On behalf of the plaintiff-appellant, the cause was submitted on the briefs of Peggy A. Lautenschlager, attorney general, and Sarah K. Larson, assistant attorney general.

On behalf of the defendant-respondent, the cause was submitted on the brief of Michael D. Zell of Zell Peterson, LLC of Milwaukee.

Before BROWN, NETTESHEIM and ANDERSON, JJ.

¶1 BROWN, J

In this case, a roadside frisk led to the discovery of drugs without a prescription, providing the justification for the arrest of the defendant driver and a search of his vehicle that uncovered more drugs. The State argued before the trial court that the frisk was valid because there was reasonable suspicion that the driver was carrying drugs or, alternatively, that the driver consented to it.

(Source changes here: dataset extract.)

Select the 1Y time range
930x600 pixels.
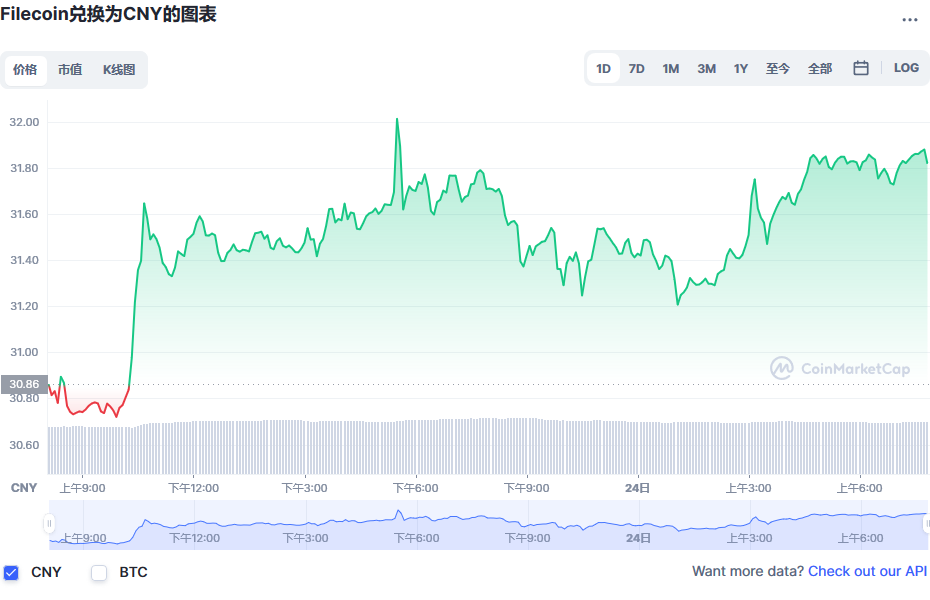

The trial court rejected the State's arguments and suppressed the drugs. The State renews these arguments on appeal, but we affirm the trial court. The reasonable suspicion argument fails because the citizen informant who first alerted police to the possible criminal activity of the driver did not demonstrate how he or she knew about the activities reported—a factor we believe the case law holds to be of utmost importance in considering a tip's reliability. Nor was the citizen informant's so-called "predictive information" verified as to time and place such that it significantly strengthened the credibility of the tip. The argument that the driver consented also fails because at the time of the claimed consent, the driver was detained beyond the legal justification of the traffic stop and without reasonable suspicion.

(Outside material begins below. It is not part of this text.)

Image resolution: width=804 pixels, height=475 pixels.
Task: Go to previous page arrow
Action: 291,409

¶2 The relevant facts are taken from the suppression hearing and are undisputed except where noted. On the morning of May 20, 2005, an investigator for the Washington County Sheriff's Department received a tip that Calvin Kolk was on his way to Milwaukee to pick up some Oxycontin. The informant identified him- or herself to the investigator and provided a date of birth, address and cell phone number, but wished to have that information kept confidential. The investigator had not had prior dealings with the informant. The informant spoke with the investigator four or five times over the course of the day, sharing information, though it is not stated in the record what this information was.

¶3 In response to the tip, an officer drove past Kolk's house and noted that Kolk's car was parked there. The informant called back later and stated that Kolk had already been to Milwaukee and had returned and would leave that afternoon for Madison. The informant provided a description of Kolk and his automobile. A team of officers was sent to Kolk's residence and set up surveillance.

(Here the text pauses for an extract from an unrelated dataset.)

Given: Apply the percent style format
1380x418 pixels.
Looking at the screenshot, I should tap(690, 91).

¶4 Eventually, the surveilling officers observed Kolk exit the house and get into his vehicle. He drove north on Highway 175, and at one point exceeded the speed limit, going sixty-two in a fifty-five mile per hour zone. The officer who witnessed the speeding radioed to another officer, who pulled Kolk's vehicle over after Kolk had turned westbound on County Trunk S. The officer who stopped Kolk also noted that his windshield was cracked.

¶5 The officer approached Kolk's window and asked for his driver's license. Kolk complied, and the officer told him that he had been stopped for speeding and for the cracked windshield. The officer told him that he would receive a written warning and then took Kolk's license and returned to his squad car. At some point, the officer returned to Kolk's vehicle and asked for his registration. When Kolk opened the glove compartment to retrieve his registration, the officer noted that it also contained a pill bottle. The officer took the pill bottle to his squad car and eventually determined that it contained legal dietary supplements. The officer again returned to Kolk's vehicle.

¶6 Here the testimony of Kolk and the officer diverge. Both agree that the officer returned Kolk's license and registration to him. The officer testified that he also gave Kolk the written warning at this point. Both agree that the officer asked Kolk if he had any drugs or weapons in the vehicle and that Kolk responded that he did not. The officer asked Kolk whether he could search the vehicle; the officer testified that Kolk said it would be okay. Kolk testified that he refused the officer's request, and the officer asked again; Kolk again refused, and the officer asked a third time, at which point Kolk finally relented, believing he had no choice but to allow the search. According to Kolk, after he consented, the officer again returned to his squad car and upon returning to Kolk's vehicle, asked him to get out. Kolk testified that the officer also gave him the written warning at this time.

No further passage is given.